Answers to Question 5 (Student’s choice)

 copy of final exam


Essay 5 – Metatopics: The “Big” Question of Literature

            At the beginning of almost every literature course, the professor asks the question, “Why do we study literature?”  The fact that this question is generally addressed to students majoring in literature is not a fact I dismiss as I listen to the responses.  The answers tend to be somewhat specialized, such as “to explore other ideas, worlds, and cultures,” “to improve reading skills,” or “to examine different methods of language and description.”  None of these examples are incorrect.  However, the content of this course, the Romantic Movement, American Minority Literature, Shakespeare, Mythology, Chaucer, Contemporary Literature, etc… has caused me to continually reconsider this question.  It was not until this semester that an answer came to me that I felt truly satisfied the continued study of literature past high school, for those people that choose to major in other subjects.

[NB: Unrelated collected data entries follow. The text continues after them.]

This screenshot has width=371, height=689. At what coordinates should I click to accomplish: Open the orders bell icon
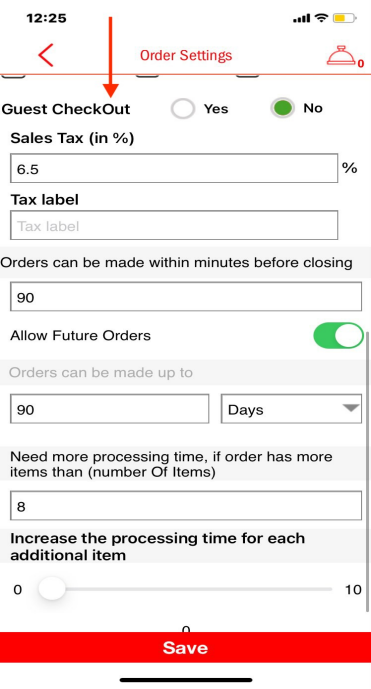pos(342,56)
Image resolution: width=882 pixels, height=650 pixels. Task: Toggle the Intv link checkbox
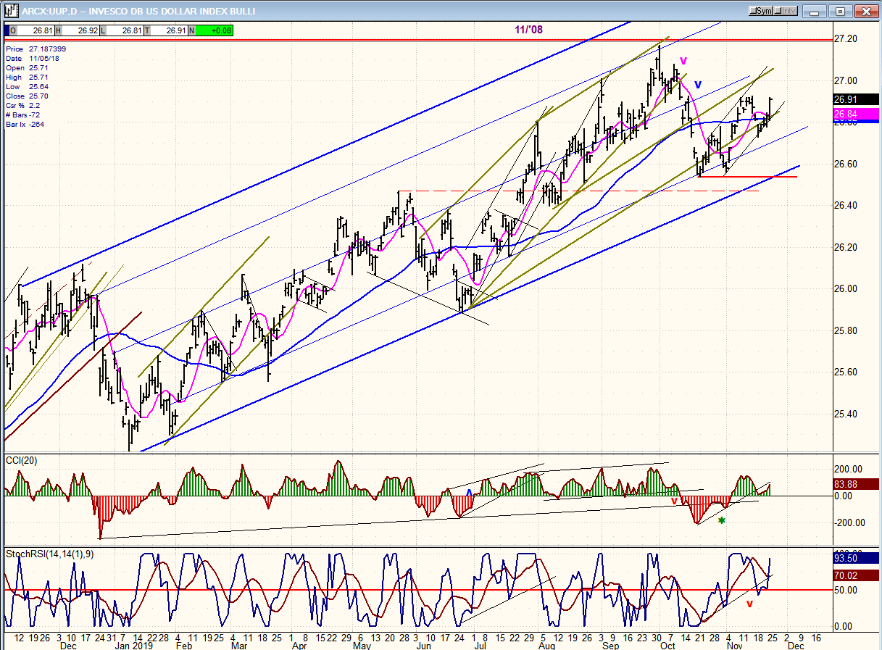(787, 11)
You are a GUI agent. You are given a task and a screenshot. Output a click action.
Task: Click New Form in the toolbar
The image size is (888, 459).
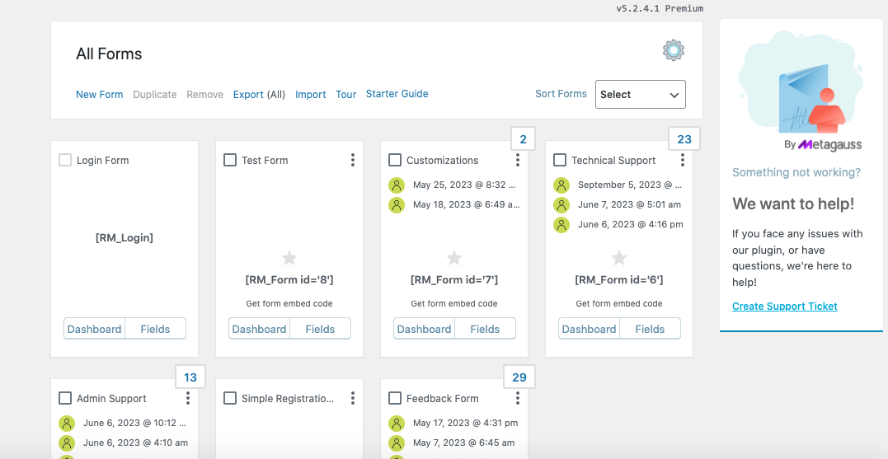[x=99, y=95]
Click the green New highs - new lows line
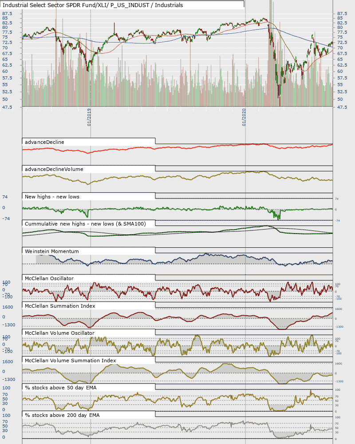 point(170,209)
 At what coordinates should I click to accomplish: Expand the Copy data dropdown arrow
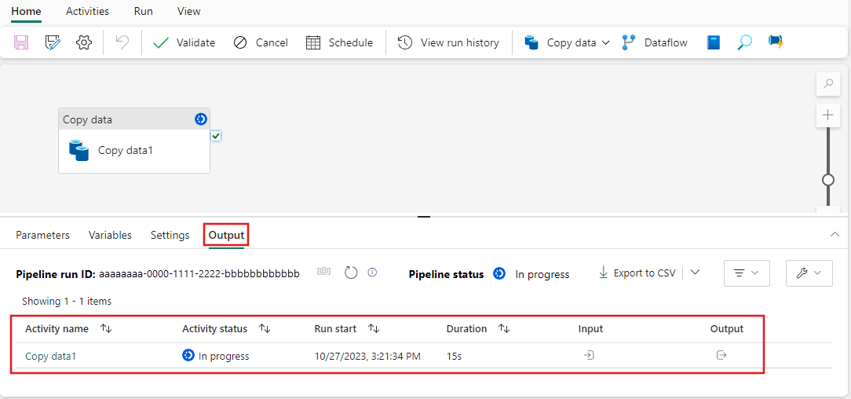click(606, 42)
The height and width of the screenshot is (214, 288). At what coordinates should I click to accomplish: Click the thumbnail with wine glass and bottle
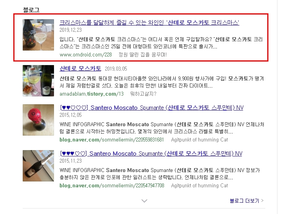pyautogui.click(x=38, y=81)
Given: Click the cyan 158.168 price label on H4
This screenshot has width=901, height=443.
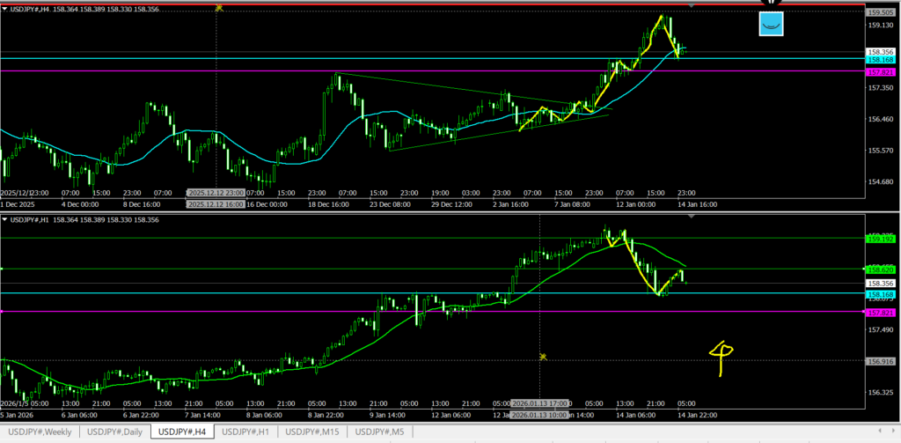Looking at the screenshot, I should 881,59.

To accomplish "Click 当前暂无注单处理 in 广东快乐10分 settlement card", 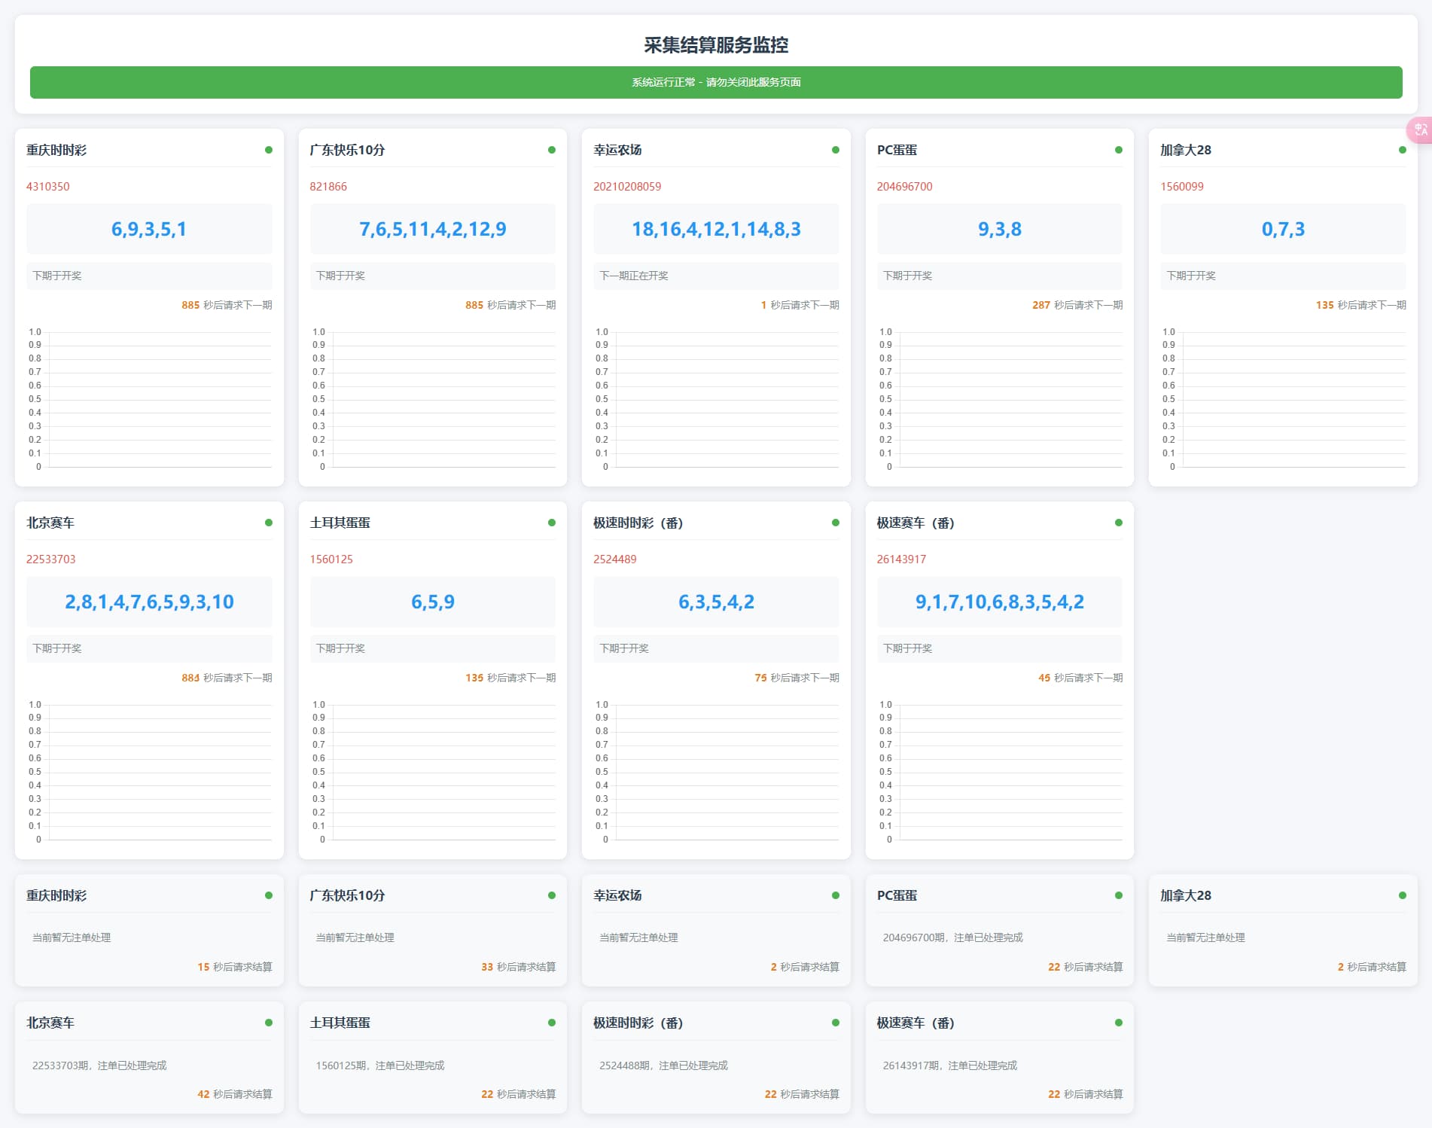I will click(x=355, y=937).
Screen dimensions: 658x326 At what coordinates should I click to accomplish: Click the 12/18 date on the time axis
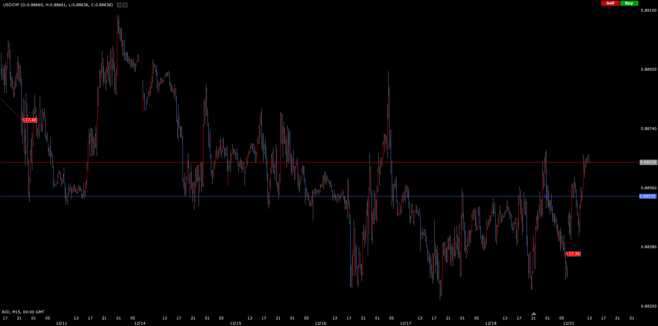click(491, 323)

            The first “big” answer I usually offered to myself for this question was “exposure to our past allows us to understand the roots of our culture, to trace the foundations of our philosophies, our successes and failures and to consider carefully where we might be headed.”  And certainly, a person can learn a lot just by studying Shakespeare alone.  However, a person can also learn a lot by studying history.  Literature offers something different, but for whatever reason, I couldn’t put my finger on it.

            While studying the emergent literature of America in this course, I greatly enjoyed seeing threads of similar stylistic devices used between authors who probably never talked to one another.  The push for the sublime and the acceptance of the gothic as a tapestry for settings, seemed to echo a particular anxiety that the newly formed country must have experienced, but that we can’t empathize with, 250 years later. While form and style are fascinating measures of literary development, it still didn’t fill in the gap of the question.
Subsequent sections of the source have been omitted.